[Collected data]

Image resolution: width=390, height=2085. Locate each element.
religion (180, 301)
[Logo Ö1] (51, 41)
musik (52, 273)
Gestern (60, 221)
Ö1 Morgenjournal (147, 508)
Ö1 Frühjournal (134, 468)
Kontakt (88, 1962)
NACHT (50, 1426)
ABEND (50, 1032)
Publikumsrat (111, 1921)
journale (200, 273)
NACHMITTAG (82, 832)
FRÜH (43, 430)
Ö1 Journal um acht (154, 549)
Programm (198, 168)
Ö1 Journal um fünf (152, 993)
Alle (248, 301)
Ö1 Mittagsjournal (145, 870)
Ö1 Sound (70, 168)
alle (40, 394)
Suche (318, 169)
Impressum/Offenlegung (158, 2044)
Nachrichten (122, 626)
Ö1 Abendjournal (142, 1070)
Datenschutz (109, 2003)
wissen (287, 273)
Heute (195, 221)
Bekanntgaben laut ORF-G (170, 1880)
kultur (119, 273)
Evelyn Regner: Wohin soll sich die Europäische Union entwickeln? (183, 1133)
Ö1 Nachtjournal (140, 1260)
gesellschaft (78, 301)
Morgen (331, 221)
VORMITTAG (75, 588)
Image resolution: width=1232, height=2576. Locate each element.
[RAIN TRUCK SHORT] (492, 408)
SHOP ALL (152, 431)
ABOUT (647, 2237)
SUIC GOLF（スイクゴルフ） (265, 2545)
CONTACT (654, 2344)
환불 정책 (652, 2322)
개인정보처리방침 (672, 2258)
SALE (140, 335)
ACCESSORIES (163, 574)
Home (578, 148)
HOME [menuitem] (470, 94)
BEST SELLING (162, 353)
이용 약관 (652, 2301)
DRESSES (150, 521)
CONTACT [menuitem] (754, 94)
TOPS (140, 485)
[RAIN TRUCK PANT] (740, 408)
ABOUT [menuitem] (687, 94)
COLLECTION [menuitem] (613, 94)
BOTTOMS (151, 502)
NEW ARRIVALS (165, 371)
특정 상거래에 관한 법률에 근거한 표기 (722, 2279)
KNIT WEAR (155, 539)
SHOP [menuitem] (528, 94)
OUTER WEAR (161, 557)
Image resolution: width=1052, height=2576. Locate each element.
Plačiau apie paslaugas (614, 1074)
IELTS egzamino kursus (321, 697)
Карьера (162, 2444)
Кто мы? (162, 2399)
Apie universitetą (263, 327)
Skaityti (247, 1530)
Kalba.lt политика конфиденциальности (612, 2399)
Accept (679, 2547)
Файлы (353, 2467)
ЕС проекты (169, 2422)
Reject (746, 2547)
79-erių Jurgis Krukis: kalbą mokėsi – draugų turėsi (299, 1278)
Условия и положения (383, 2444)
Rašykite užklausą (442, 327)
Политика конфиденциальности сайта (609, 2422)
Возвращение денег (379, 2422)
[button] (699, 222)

DIRECTIONS => What you give back must be the stretch above, starting at the line with "NACHMITTAG (82, 832)" and ending at the line with "KNIT WEAR (155, 539)", copied exactly.

RESPONSE TO THIS EXERCISE =>
NACHMITTAG (82, 832)
FRÜH (43, 430)
Ö1 Journal um acht (154, 549)
Programm (198, 168)
Ö1 Journal um fünf (152, 993)
Alle (248, 301)
Ö1 Mittagsjournal (145, 870)
Ö1 Sound (70, 168)
alle (40, 394)
Suche (318, 169)
Impressum/Offenlegung (158, 2044)
Nachrichten (122, 626)
Ö1 Abendjournal (142, 1070)
Datenschutz (109, 2003)
wissen (287, 273)
Heute (195, 221)
Bekanntgaben laut ORF-G (170, 1880)
kultur (119, 273)
Evelyn Regner: Wohin soll sich die Europäische Union entwickeln? (183, 1133)
Ö1 Nachtjournal (140, 1260)
gesellschaft (78, 301)
Morgen (331, 221)
VORMITTAG (75, 588)
Image resolution: width=1232, height=2576. Locate each element.
[RAIN TRUCK SHORT] (492, 408)
SHOP ALL (152, 431)
ABOUT (647, 2237)
SUIC GOLF（スイクゴルフ） (265, 2545)
CONTACT (654, 2344)
환불 정책 (652, 2322)
개인정보처리방침 (672, 2258)
SALE (140, 335)
ACCESSORIES (163, 574)
Home (578, 148)
HOME [menuitem] (470, 94)
BEST SELLING (162, 353)
이용 약관 (652, 2301)
DRESSES (150, 521)
CONTACT [menuitem] (754, 94)
TOPS (140, 485)
[RAIN TRUCK PANT] (740, 408)
ABOUT [menuitem] (687, 94)
COLLECTION [menuitem] (613, 94)
BOTTOMS (151, 502)
NEW ARRIVALS (165, 371)
특정 상거래에 관한 법률에 근거한 표기 (722, 2279)
KNIT WEAR (155, 539)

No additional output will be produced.